Geçenlerde bir yazımda atalarımız
için "Gerçekten harbi insanlarmış, yeri geldiği zaman öylesine okkalı
sözler söylemişler ki, söyledikleri her söz tam on ikiden isabet ediyor."
demiştim.
Evet evet ! Bir kez daha haklı
çıktım.Ve bundan sonra da haklı çıkmaya devam edeceğim galiba.
Bakın size bir iki güzel ve anlamlı
söz;
" Ne ekersen onu
biçersin!"
"Kır atın yanında duran ya
huyundan ya suyundan…"
"Üzüm üzüme baka baka
kararır."
"İtle yatan bitle
kalkar!"
Vs. vs…
Bakın C.G. Salzman isminde bir
yazar var. Hepiniz bilirsiniz.
Çok orijinal bir kitap yazmış;
"Çocuğunuzu Kötü Eğitime
Yolları" diye.
Olay Salzman'dan yorumlamak benden.
Bu arada atalarımızı da unutmamak gerekir.
Yeri geldikçe onların o ihtişamlı
sözlerine/savlarına/ başvuracağız.
Öncelikli söz, "Ne ekersen onu
biçersin"
Bizim garip huylarımız vardır.
Aslına bakarsanız ne çiftçilikten anlarız ne de ekinden.
Konuşmasını, hele hele ahkâm
kesmesini çok severiz. Bal kaymak yercesine konuşur, attı mı da mangalda hiç
kül bırakmayız.
En sevdiğimiz iştir bu!
…
Kadının huyu kötü.
Hani derler ya "Can çıkar huy
çıkmaz." diye (Bakın, yine atalarımıza müracaat ettik.)

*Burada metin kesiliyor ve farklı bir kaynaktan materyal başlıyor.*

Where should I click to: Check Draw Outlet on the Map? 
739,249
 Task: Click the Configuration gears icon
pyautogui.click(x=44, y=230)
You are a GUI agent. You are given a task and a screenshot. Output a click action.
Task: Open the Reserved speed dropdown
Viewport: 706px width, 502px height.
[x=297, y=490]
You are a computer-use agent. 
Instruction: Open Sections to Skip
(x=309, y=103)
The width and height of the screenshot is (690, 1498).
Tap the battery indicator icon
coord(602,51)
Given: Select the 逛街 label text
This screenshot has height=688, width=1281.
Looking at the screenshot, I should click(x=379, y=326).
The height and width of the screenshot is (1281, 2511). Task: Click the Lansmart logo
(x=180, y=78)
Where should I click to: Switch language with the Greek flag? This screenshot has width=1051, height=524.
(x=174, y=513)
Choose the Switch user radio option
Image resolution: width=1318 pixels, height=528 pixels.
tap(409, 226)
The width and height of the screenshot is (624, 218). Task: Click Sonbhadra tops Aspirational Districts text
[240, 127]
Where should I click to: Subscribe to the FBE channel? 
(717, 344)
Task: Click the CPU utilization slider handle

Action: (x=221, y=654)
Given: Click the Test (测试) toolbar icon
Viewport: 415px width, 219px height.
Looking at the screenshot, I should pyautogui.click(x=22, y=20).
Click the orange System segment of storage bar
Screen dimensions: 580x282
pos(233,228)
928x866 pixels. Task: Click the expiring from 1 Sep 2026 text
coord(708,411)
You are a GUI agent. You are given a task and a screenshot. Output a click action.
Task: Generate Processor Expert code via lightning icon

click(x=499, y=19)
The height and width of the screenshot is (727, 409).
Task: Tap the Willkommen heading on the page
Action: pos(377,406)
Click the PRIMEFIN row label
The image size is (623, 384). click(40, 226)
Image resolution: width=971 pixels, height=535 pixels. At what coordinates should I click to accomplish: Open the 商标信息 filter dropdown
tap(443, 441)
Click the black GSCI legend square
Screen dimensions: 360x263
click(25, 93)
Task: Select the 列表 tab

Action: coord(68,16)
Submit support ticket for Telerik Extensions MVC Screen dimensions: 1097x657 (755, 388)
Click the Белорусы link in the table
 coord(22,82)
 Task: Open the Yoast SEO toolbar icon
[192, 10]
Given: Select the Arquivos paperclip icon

Cimri mi cimri…Komşuların değişmez
baş belası.
Kendisi hemen hemen her gün komşu
gezmelerine gider; ama şöyle adam gibi bir davette bulunmaz. O yüzden de evine
kimse gelmez.
Yanılsa şaşsa da kapıya biri gelse,
küçük oğlunu gönderir, "Hadi oğlum kapıya bak. Annem evde yok sokağa çıktı
de." diye savuştururdu komşuyu.
Böylelerinin kapısına ne melek ne
de kelek uğramaz ya! Hani yolunu şaşırsa da bir dilenci gelse, yine küçük
oğlunu gönderir, " Git, biz çok fakiriz de. Bizim de yiyecek ekmeğimiz
yok, biz de yardıma muhtacız, de…" diye söyletirdi.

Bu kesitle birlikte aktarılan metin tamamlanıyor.